AdWords Scripts Grows Up With MCC Level Scripts

So far, many have dismissed AdWords scripts as a toy that you can only use for small AdWords account setups. There are some ways to build out larger script frameworks that span multiple accounts, but it is clunky and still requires you to install a snippet of code into each

Worse yet, if you find a bug in a script that you’ve copied to 10 or 25 accounts, you’ll need to log into each one and update them manually to apply the fix. This breaks one of the fundamental rules of software development: “Don’t Repeat Yourself.”

Welcome to MCC Level Scripts

My Client Center (MCC) level scripts — a function that was announced last month and is still in beta — solve some of these problems by allowing you to host all of your scripts in your MCC and apply them to each of the accounts at the same time.

You can apply logic using the executeInParallel() function to up to 50 accounts at the same time and collect the results in a single place for reporting. Also, your scripts can now run up to an hour total if you design them properly.


Before you read any further, you should sign up for AdWords MCC level scripts access. Approval usually takes a few business days.

Still Some Limitations

Even with these new additions, AdWords scripts may not be ready to handle your massive accounts. The processing for each account is still limited to 250,000 entities, and each iterator can only access 50,000 entities at a time.

Also, the executeInParallel function can only be called once per script, so if you have more than 50 accounts you need to run this on, you will need to store the list of accounts in a file on Google Drive and process them in chunks.

Accessing The MCC Scripts


After you have requested access, you should see a new navigation link in your MCC account called “Scripts.”  From there, it works just like the rest of the AdWords scripts you know and love.

You can find the full documentation on the AdWords Scripts documentation portal.

The MccApp object is now the place to start when building your scripts. It allows you to build an Account selector which you can use to iterate through your accounts.

With these new features, it is now possible to build a reporting spreadsheet that allows you to see how all of your accounts are doing on a daily basis.

Building Your First MCC Script

This script will pull your account level data into a Google Spreadsheet with each tab representing an account.
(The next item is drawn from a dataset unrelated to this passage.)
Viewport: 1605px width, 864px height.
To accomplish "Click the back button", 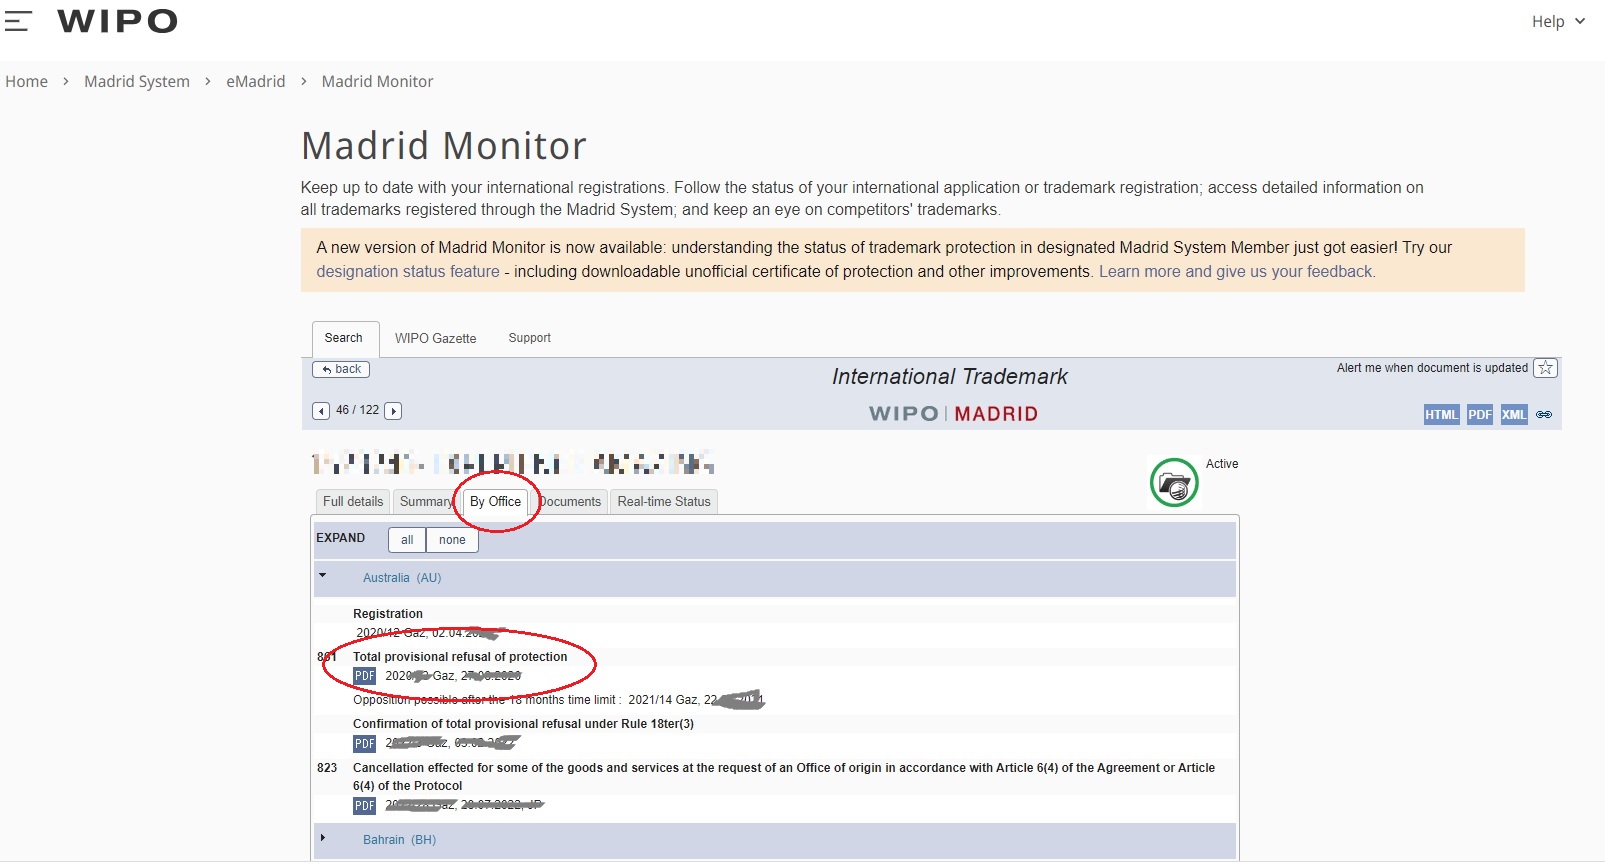I will [341, 369].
In addition, all of the results will be summed together and reported in a separate tab.

MCC_Account_Report 2

To get started, this is the main() function that will be executing:

function main() {
    .executeInParallel('runOnEachAccount', 'finished');

This code is saying “run the function runOnEachAccount() on each of my accounts and when you are done, call the function finished().” Next, we can define the two functions we told executeInParallel to call:

function runOnEachAccount() {
  Logger.log('Starting on: '+
  var results = getAccountReport();
  return JSON.stringify(results);

function finished(resultsArray) {
  var spreadsheetName = 'MCC Account Report';
  var spreadsheet = getSpreadsheet(spreadsheetName);
  var totalResults;
  for(var i in resultsArray) {
    var accountResults = JSON.parse(resultsArray[i].getReturnValue());
    var customerIdIndex = getCols().indexOf('ExternalCustomerId');
    var sheetName = accountResults[customerIdIndex];
    if(!sheetName) { continue; }
    totalResults = addToTotalResults(totalResults,accountResults);
  var totalsSheetName = 'All Accounts';
  if(spreadsheet.getSheetByName('Sheet1')) {

Let’s start with the function runOnEachAccount(). This is the function that executeInParallel will execute on each account (clever name, I know).
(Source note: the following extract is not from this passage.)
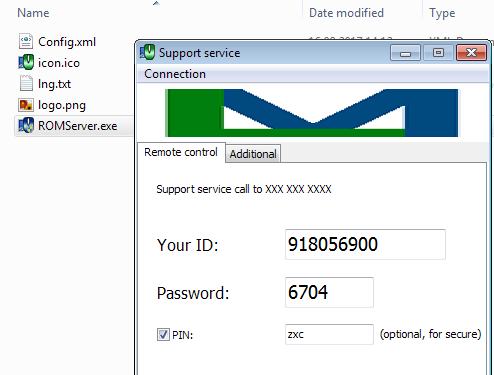Open the Connection menu
This screenshot has height=375, width=494.
pyautogui.click(x=175, y=74)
I’ve made it really simple so that it just grabs the Account Performance Report for yesterday and returns that data to be processed later. Note that these are just snippets and do not contain all the function calls. The full script can be found for free on GitHub.

The only stipulation for this function is that it needs to return a string, which is why we use the JSON.stringify() method that quickly turns our array into a string. You can see that in the finished() function, we convert it back into an array using JSON.parse().
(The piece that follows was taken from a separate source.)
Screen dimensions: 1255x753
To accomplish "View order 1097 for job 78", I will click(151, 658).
The finished() function is where we process all the data from each of the accounts. The resultsArray variable contains all the ExecutionResults from running the runOnEachAccount() function, which we then iterate through to build our report.

There are other calls that help create and manage the Google Spreadsheet, but nothing you can’t handle. You can find the full code for this example on GitHub. Just copy and paste the code into your MCC level script and hit Preview.

AdWords Scripts is Growing Up

With this release, Google is really demonstrating some of the awesome power of scripts and reaffirming their dedication to the platform. Building something like this using the AdWords API would probably take weeks and would require ongoing costs like storage and hosting fees. With AdWords scripts, it can be done in an hour.

If you’ve held off from using AdWords Scripts before, now is a good time to take another look. If you are paying for a third-party tool, maybe there are ways to get similar functionality at a fraction of the cost.

While the AdWords API is still more powerful, you can do more than ever using AdWords scripts, and you don’t need a degree in computer science to do it.